When it comes to certain diseases or disorders, most of us fail to realize that, while different, many ailments play off one another. In regards to diabetes, its prevalence would suggest that the majority of people are generally aware of the fact that it occurs when the body either lacks enough insulin or struggles to use what is present. While long-term damage from diabetes can lead to more commonly known ailments such as cardiovascular disease, stroke, or kidney failure, it can also have a negative effect on your vascular system, leading to peripheral artery disease (PAD).
In short, people with diabetes have a higher risk of atherosclerosis, which may cause fatty deposits to build up in the inner linings of the artery walls of the legs, which not only makes them narrower, but hinders or stops the blood flow to the legs and feet. When this happens, aside from experiencing pain upon walking, those suffering from diabetes-linked PAD may develop foot wounds that are often slow to heal and in some cases, may be severe enough to warrant a foot or leg amputation.
Therefore, if you have diabetes, it’s important to get in the habit of establishing a daily foot care regimen that can help catch problems before they become a serious issue.
WHAT TO DO
To start, make a point to visit your doctor at least once a year for a foot exam—or more often if you already have foot problems—and communicate any issues you’re having. From there, consider the following steps:
1. Work with your doctor to set your target blood glucose numbers and pay attention to whether you’re sticking to that target on an everyday basis.
2. Check your feet for cuts, sores, redness, calluses, blisters, or infected toenails. While a simple cut or area of redness may seem like a minor issue, especially if it does not involve pain, it has the potential to turn into a serious problem if not properly addressed. Pay particular attention to the skin between your toes since wounds in this area are easily overlooked.
3. Wash your feel on a daily basis in warm water (avoid water that is excessively hot or excessively cold) and dry them well.
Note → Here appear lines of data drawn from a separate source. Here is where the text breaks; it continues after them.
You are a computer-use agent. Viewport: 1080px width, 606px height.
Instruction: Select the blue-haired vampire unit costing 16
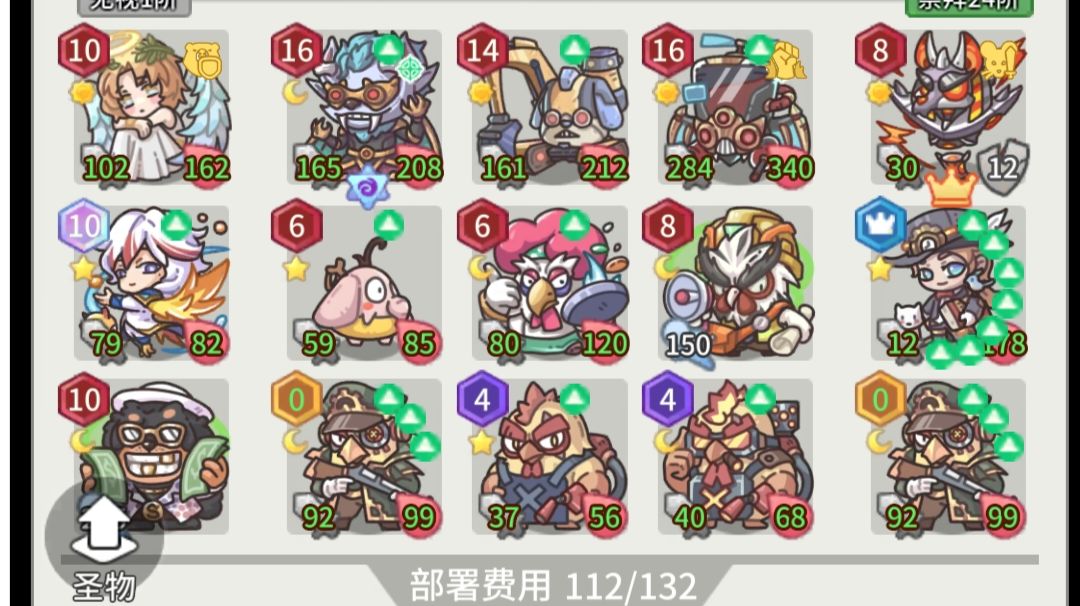[x=364, y=107]
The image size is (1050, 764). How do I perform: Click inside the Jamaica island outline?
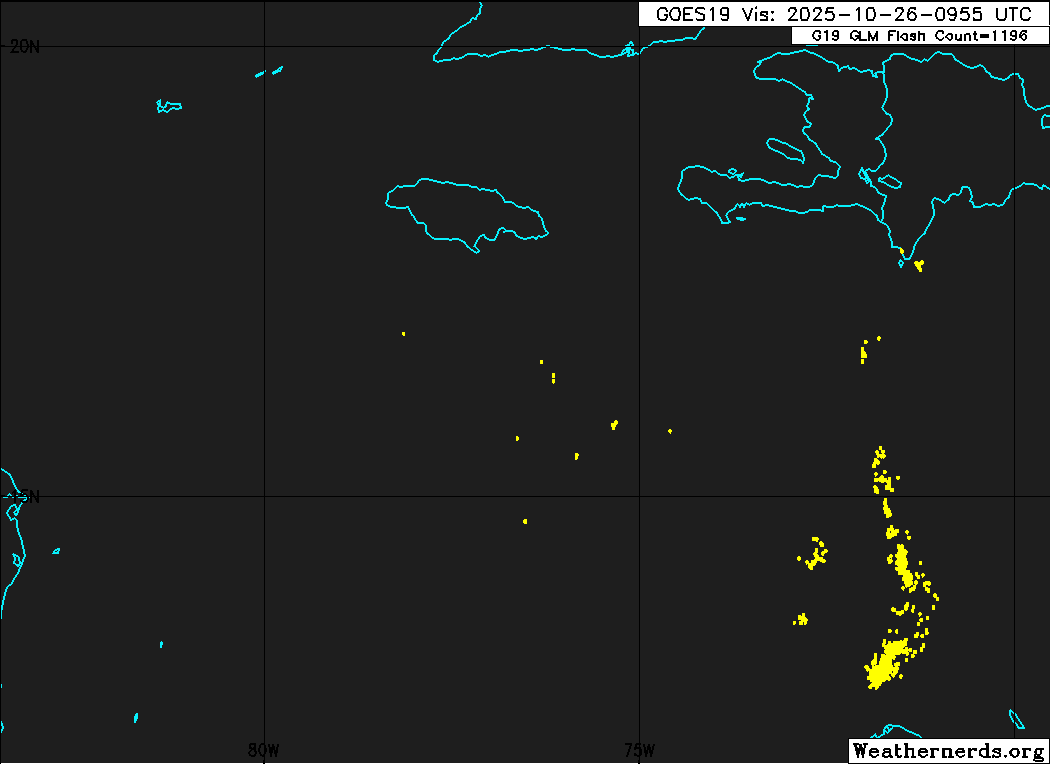click(x=465, y=212)
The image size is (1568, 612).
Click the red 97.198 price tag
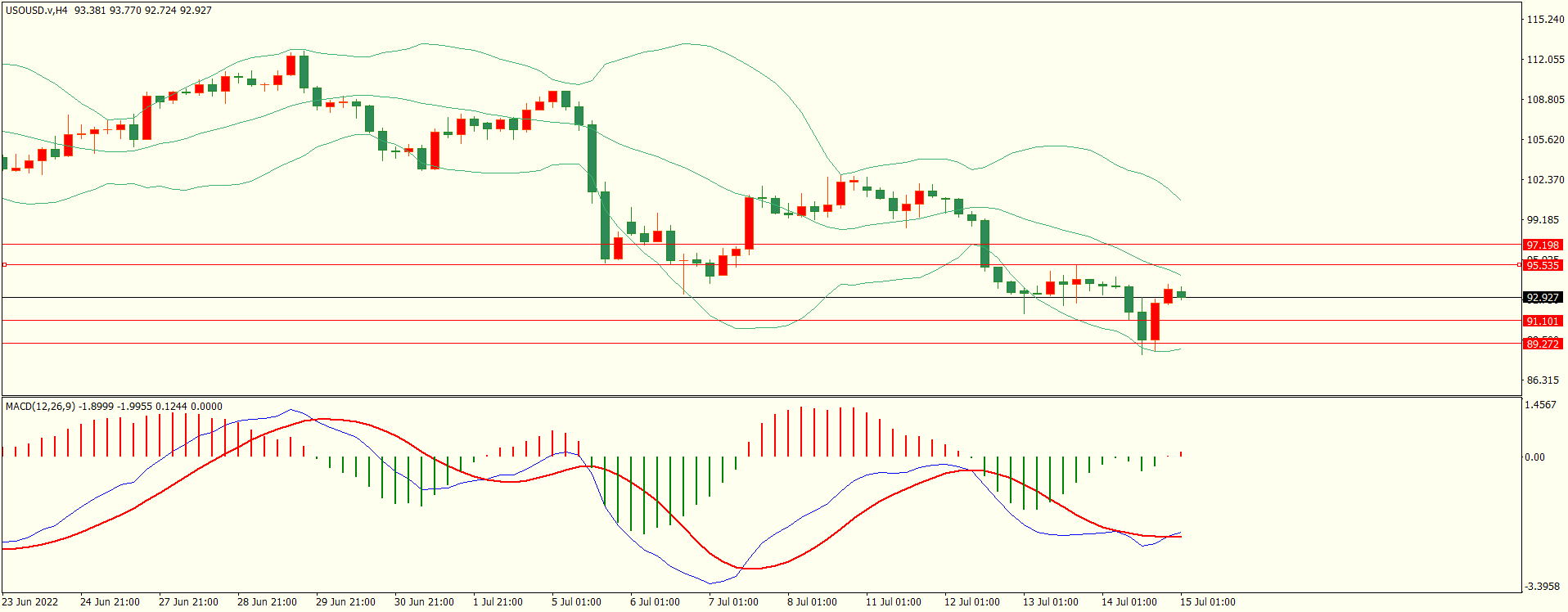tap(1542, 245)
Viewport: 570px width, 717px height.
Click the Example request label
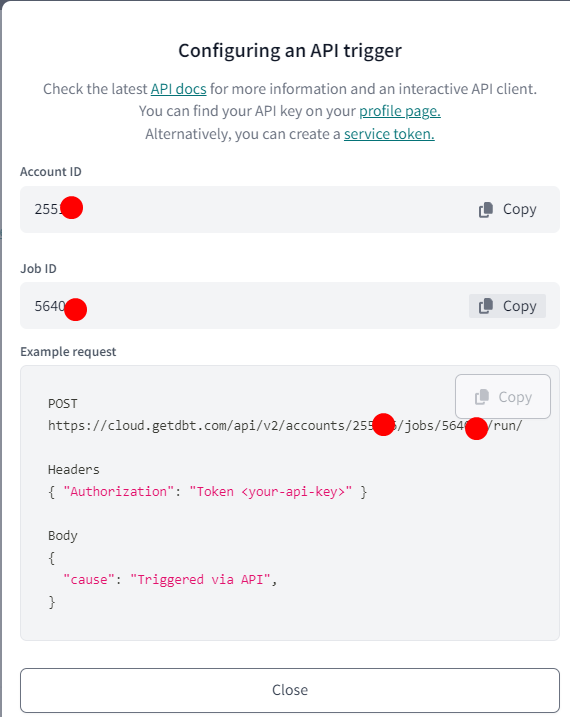tap(68, 352)
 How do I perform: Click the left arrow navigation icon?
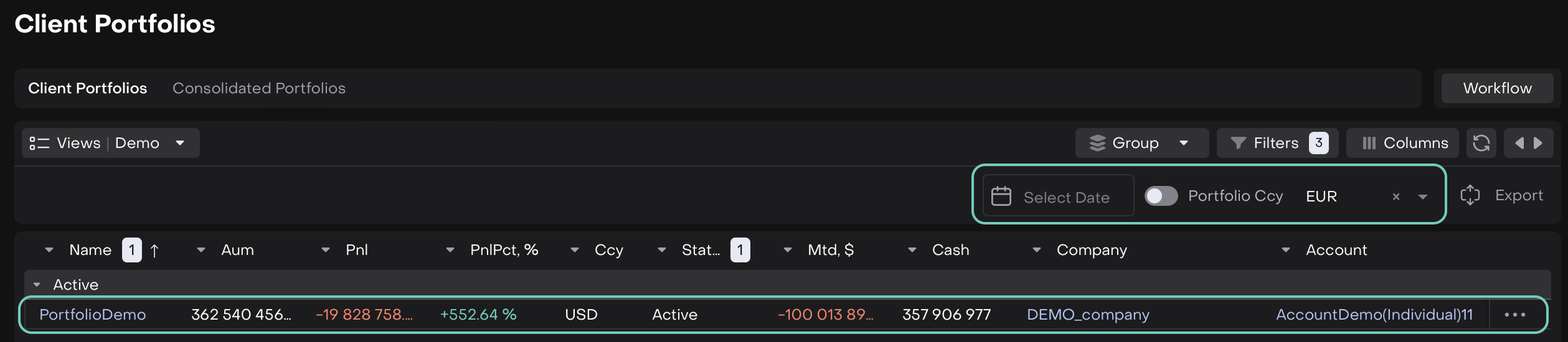coord(1519,143)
If you are prone to sweating, consider using talcum powder to keep the sensitive area between your toes dry.
4. Trim your toenails each week or as needed. If you can’t reach or see your feet, either ask a friend or family member to help you, or have your doctor trim them during appointments. Pay close attention to any nails that are thick or yellowed, as they may be indicative of a brewing infection.
5. Wear shoes and socks to protect your feet and refrain from walking barefoot—even indoors—because you’re more likely to step on something that may cause an open wound.
6. Make sure your shoes fit well and leave room for your feet to spread out. Avoid pointed toes or high heels and opt for tennis shoes over sandals. Proper shoes should offer adequate support, yet be breathable enough to allow airflow to the feet.
7. Optimize blood flow to your lower extremities by putting your feet up when sitting or wiggling your toes and feet when you’ve been sedentary for an extended period of time. If possible, refrain from crossing your legs.
In the end, it’s also important to trust your instincts. When it comes to peripheral artery disease, you can never be too careful, so if a new wound looks bad or you feel like your feet are in need of care, don’t be afraid to call your doctor. Again, while most of us associate diabetes with issues involving blood sugar regulation, its ramifications can be experienced throughout the body.